Number of Hedge Fund Holders: 22

Dividend Yield as of January 27: 3.56%

Kellogg Company (NYSE:K) is an American multinational food manufacturing company. In Q3, the company saw a decline in the number of hedge funds owning positions in it but remained on investors’ list due to its solid Q3 results. Kellogg Company (NYSE:K) beat EPS estimates by $0.16 at $1.09. Moreover, the company also reported a significant growth in its organic net sales.

At the end of Q3, 22 hedge funds in Insider Monkey’s database reported holding $290 million worth of stakes in Kellogg Company (NYSE:K). In the previous quarter, 32 hedge funds held positions in the company. Jim Simons’ Renaissance Technologies was the company’s largest stakeholder in Q3, owning over 1.5 million shares.

Kellogg Company (NYSE:K) has a track record of 17 years of consistent dividend growth and the stock’s current dividend yield stands at 3.56%. This October, Deutsche Bank set a $71 price target on the stock, with a Buy rating on the shares.

7. Walgreens Boots Alliance, Inc. (NASDAQ:WBA)

Number of Hedge Fund Holders: 37

Dividend Yield as of January 27: 3.82%

Walgreens Boots Alliance, Inc. (NASDAQ:WBA) remains one of the best dividend stocks for retirement as the company holds a track record of 46 years of consistent dividend growth and has paid dividends for straight 89 years. It is the holding company that owns the retail pharmacy chains, Walgreens and Boots.

Camber Capital Management was the largest shareholder of Walgreens Boots Alliance, Inc. (NASDAQ:WBA) in Q3, holding 4 million shares in the company. Along with this, 37 hedge funds in Insider Monkey’s database were bullish on the stock in Q3, down from 41 in the previous quarter. These stakes hold a value of over $850 million.

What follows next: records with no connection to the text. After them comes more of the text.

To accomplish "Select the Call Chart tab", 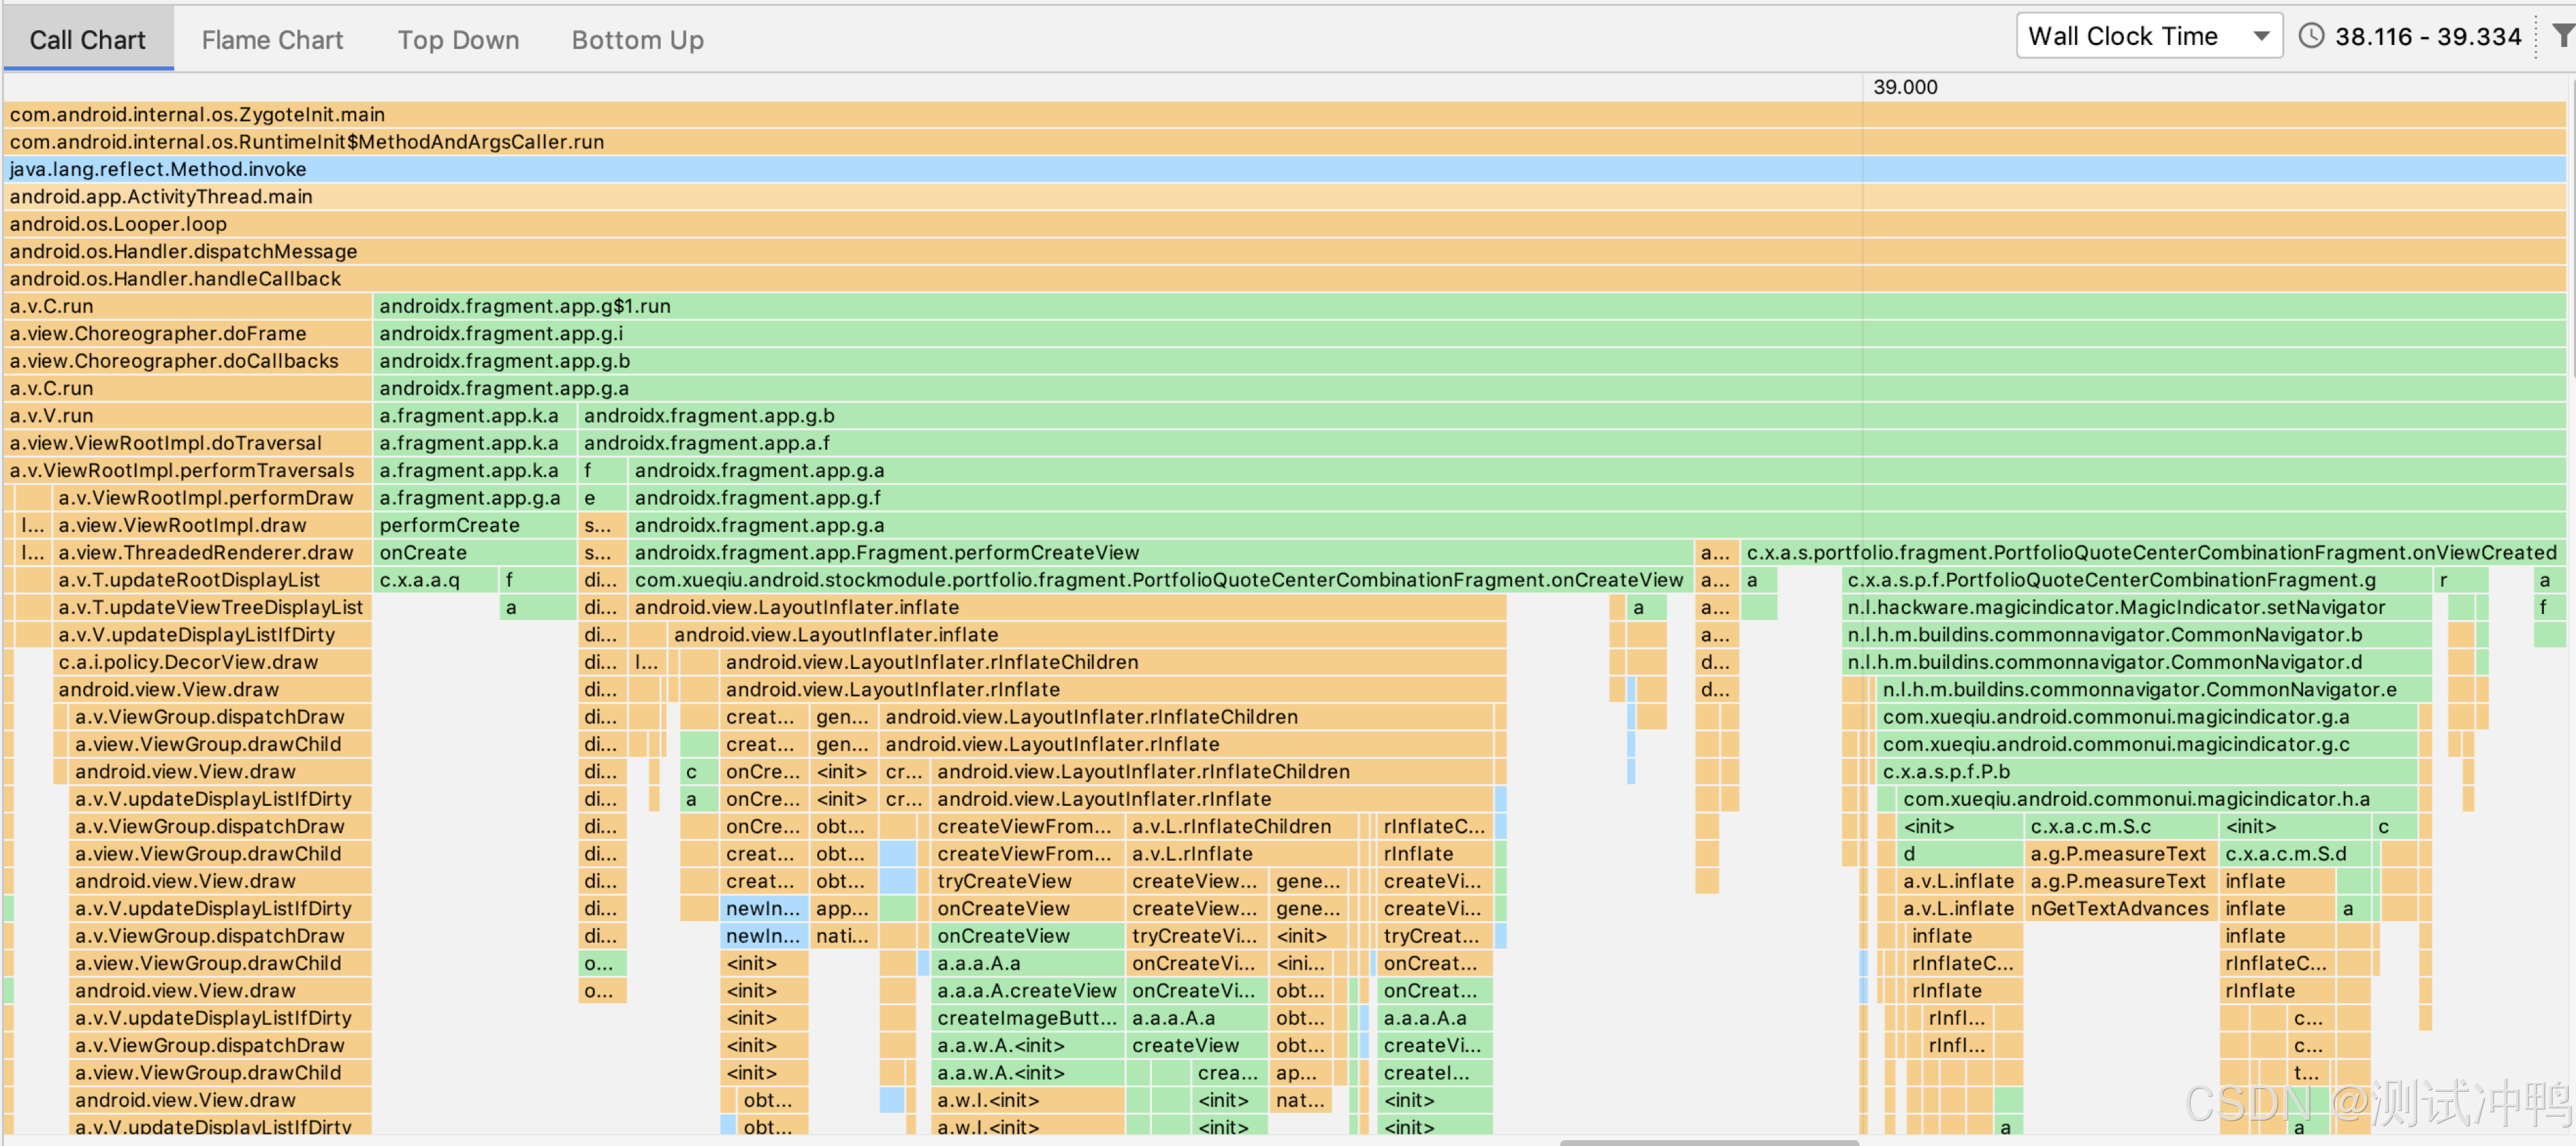I will pos(87,40).
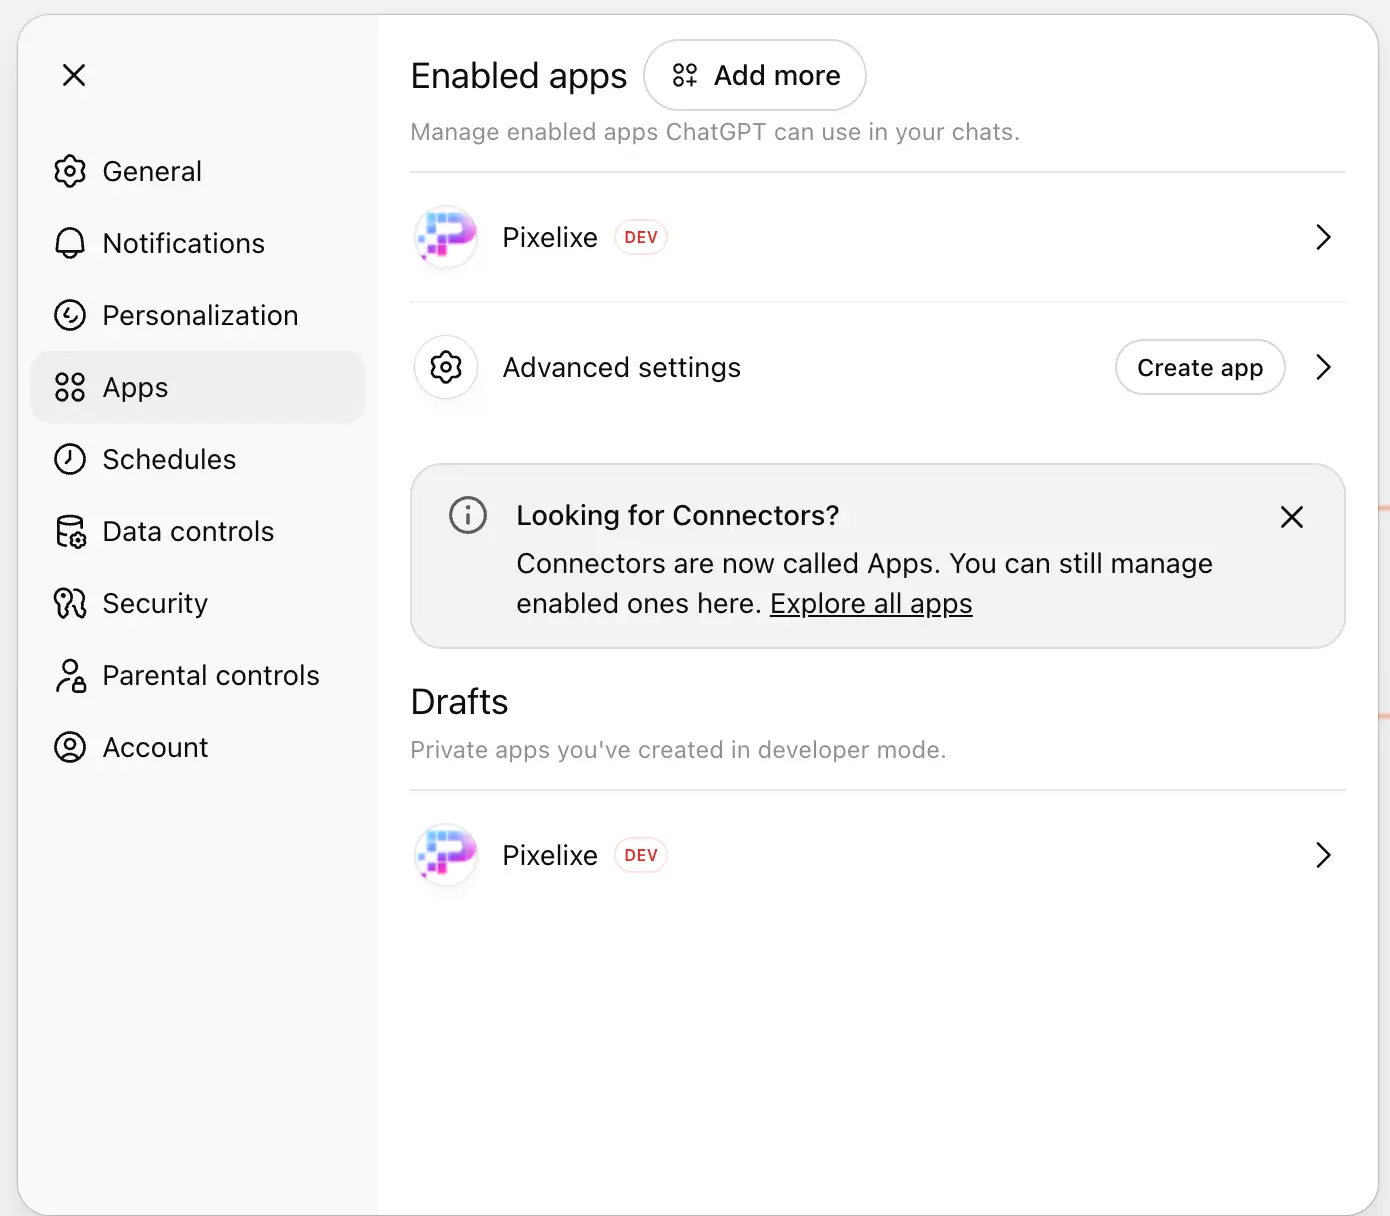Expand the Pixelixe draft entry
Viewport: 1390px width, 1216px height.
click(1322, 855)
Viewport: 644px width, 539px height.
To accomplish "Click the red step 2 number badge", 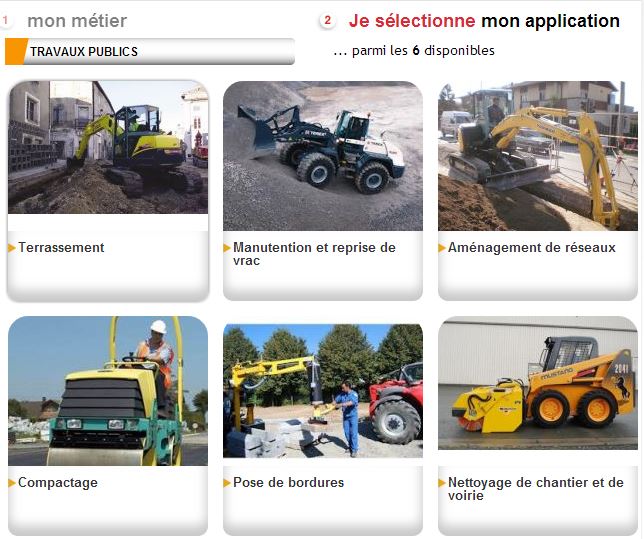I will pyautogui.click(x=327, y=20).
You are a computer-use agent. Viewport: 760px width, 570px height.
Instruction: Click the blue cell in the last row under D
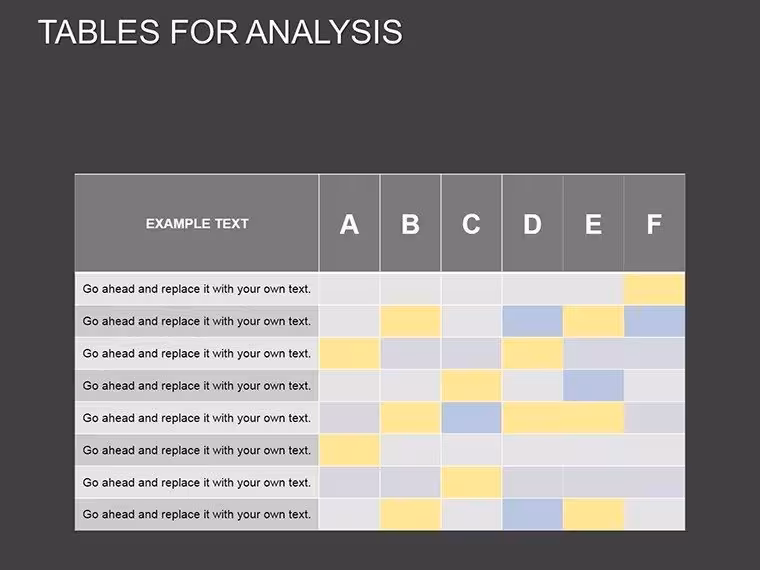click(532, 514)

As of fiscal Q4 2021, Walgreens Boots Alliance, Inc. (NASDAQ:WBA) marked its fifth consecutive quarterly beat. The company’s EPS of $1.17 exceeded estimates by $0.07. Moreover, Walgreens Boots Alliance, Inc. (NASDAQ:WBA) also reported an 8.6% year-over-year growth in net sales at $132.5 billion.

6. Realty Income Corporation (NYSE:O)

Number of Hedge Fund Holders: 22

Dividend Yield as of January 27: 4.37%

An American real estate investment trust, Realty Income Corporation (NYSE:O) increased its monthly dividend in November by 4.2% at $0.246 per share. This marks the company’s 113th common stock monthly dividend hike since it went public in 1994, making it one of the notable dividend stocks for retirement. The stock’s current dividend yield stands at 4.37%.

Recently, Mizuho raised its price target on Realty Income Corporation (NYSE:O) to $82, with a Buy rating on the shares, as the firm’s analyst acknowledged the company’s importance in the REITs space. Moreover, the strategic measures by Realty Income Corporation (NYSE:O) during the third quarter also support the analysts’ consensus. The company announced its expansion into Europe, as it invested over $532.5 million in the region during Q3.

Millennium Management held the largest stake in Realty Income Corporation (NYSE:O) in Q3, valued at $60.5 million. Overall, 22 hedge funds tracked by Insider Monkey have positions in the company in Q3, compared with 23 in the previous quarter. These stakes hold a value of over $275 million.

Realty Income Corporation (NYSE:O) is also favored by investors and analysts like major dividend stocks, such as JPMorgan Chase & Co. (NYSE:JPM), The Kraft Heinz Company (NASDAQ:KHC), Citigroup Inc. (NYSE:C), and Verizon Communications Inc. (NYSE:VZ).